### Directions
Until you reach the line containing "The image size is (331, 199).", reproduce each line of the listing exactly, please, and include that line as well.

### Records shown
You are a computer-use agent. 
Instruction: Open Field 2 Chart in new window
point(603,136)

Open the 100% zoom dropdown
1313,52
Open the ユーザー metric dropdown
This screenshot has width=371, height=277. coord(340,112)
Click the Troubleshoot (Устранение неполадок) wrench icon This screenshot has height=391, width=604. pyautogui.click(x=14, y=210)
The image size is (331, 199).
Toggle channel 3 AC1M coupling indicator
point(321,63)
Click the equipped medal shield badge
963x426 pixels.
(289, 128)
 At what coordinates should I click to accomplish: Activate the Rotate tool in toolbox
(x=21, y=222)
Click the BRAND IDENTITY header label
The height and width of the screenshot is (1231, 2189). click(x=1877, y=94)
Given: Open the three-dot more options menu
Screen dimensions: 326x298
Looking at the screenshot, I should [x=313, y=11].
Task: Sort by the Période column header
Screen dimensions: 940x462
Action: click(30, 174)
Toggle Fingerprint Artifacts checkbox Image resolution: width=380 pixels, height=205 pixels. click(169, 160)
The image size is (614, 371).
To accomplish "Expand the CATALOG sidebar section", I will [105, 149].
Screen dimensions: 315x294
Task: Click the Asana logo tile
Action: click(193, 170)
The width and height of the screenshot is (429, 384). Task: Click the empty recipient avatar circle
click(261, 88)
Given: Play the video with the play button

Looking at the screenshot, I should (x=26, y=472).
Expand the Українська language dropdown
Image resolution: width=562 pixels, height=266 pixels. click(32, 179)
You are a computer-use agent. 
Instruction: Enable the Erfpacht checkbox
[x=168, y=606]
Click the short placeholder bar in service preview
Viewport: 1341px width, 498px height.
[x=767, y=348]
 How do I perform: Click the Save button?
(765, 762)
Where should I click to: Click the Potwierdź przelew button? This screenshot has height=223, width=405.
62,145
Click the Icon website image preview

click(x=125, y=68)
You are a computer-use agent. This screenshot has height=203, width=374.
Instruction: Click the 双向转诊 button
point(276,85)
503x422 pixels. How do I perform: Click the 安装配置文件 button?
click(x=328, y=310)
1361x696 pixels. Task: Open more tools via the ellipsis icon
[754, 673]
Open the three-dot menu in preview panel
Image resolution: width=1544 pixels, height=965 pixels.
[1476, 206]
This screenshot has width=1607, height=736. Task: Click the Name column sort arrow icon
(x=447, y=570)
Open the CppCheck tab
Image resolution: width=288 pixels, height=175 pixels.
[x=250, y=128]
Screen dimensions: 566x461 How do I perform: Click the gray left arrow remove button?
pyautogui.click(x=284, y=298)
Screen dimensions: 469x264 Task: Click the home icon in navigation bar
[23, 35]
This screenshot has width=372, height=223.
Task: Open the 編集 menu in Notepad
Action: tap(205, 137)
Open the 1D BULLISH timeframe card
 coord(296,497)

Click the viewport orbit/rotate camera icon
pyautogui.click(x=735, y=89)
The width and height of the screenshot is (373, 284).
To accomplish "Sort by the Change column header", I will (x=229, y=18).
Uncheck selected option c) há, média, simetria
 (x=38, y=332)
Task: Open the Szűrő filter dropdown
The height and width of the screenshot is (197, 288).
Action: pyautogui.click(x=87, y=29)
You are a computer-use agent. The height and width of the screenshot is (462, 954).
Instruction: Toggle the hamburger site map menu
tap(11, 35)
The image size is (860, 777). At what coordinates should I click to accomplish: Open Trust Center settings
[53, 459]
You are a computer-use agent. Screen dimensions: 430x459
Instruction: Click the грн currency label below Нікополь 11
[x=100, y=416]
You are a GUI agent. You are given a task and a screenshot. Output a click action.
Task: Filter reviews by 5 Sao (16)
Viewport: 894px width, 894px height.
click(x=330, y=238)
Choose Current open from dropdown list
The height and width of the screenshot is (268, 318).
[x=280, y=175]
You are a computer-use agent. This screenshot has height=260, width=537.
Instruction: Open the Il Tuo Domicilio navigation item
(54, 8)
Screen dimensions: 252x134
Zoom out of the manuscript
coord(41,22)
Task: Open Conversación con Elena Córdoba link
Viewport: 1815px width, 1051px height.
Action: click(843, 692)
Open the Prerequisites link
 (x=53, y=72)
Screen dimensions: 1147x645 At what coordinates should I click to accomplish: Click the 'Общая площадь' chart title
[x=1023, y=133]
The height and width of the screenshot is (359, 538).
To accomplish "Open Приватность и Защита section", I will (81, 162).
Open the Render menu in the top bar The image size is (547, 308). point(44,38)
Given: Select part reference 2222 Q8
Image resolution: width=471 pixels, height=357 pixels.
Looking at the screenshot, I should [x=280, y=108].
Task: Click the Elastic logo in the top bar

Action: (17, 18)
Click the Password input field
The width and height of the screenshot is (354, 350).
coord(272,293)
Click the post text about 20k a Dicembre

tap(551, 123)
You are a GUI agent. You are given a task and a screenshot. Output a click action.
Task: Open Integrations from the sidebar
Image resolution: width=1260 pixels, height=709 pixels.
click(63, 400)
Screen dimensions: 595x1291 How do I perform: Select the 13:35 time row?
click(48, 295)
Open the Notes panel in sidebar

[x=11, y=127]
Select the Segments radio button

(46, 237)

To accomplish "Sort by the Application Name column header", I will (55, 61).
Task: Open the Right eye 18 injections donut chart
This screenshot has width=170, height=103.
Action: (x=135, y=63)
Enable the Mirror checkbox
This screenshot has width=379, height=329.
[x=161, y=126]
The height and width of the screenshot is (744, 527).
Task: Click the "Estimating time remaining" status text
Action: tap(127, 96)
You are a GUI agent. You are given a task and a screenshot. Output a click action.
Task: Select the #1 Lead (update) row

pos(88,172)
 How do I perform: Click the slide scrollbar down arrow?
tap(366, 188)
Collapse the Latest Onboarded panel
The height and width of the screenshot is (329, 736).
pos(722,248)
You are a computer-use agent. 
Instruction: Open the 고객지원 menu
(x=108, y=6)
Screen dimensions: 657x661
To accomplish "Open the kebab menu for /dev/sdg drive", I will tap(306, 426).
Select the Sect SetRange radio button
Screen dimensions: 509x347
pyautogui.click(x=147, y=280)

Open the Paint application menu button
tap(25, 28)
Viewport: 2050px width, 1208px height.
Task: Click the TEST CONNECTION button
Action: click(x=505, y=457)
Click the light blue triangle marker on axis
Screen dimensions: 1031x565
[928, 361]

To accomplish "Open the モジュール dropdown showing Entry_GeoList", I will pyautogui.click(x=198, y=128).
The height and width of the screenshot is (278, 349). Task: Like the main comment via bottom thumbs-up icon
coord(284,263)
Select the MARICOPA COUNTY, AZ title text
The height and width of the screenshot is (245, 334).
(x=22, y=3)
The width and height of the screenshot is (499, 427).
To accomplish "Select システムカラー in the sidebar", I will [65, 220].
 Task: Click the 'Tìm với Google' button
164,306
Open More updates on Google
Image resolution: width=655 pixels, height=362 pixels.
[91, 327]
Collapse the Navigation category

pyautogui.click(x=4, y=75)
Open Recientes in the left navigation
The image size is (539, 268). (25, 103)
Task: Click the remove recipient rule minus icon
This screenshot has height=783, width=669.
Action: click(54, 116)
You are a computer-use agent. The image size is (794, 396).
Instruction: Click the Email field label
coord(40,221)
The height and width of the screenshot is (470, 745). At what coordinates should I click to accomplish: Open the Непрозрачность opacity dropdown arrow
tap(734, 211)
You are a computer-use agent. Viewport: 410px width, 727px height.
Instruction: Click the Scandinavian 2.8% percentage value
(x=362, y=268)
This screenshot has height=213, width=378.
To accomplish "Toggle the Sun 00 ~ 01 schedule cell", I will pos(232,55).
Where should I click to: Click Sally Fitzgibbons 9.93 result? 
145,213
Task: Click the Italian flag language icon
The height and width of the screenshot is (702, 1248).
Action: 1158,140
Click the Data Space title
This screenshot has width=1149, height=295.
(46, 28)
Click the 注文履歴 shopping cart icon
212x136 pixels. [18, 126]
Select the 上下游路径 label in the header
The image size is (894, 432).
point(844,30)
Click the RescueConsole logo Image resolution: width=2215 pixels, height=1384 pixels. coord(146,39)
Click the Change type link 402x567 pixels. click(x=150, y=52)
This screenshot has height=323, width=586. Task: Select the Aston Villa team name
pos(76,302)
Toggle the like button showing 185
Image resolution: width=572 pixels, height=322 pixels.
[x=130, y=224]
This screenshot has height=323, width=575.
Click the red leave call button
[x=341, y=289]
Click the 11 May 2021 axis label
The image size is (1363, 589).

### Answer
You are a computer-use agent. 
Instruction: Open Field 2 Chart in new window
point(603,136)

Open the 100% zoom dropdown
1313,52
Open the ユーザー metric dropdown
This screenshot has width=371, height=277. coord(340,112)
Click the Troubleshoot (Устранение неполадок) wrench icon This screenshot has height=391, width=604. pyautogui.click(x=14, y=210)
The image size is (331, 199).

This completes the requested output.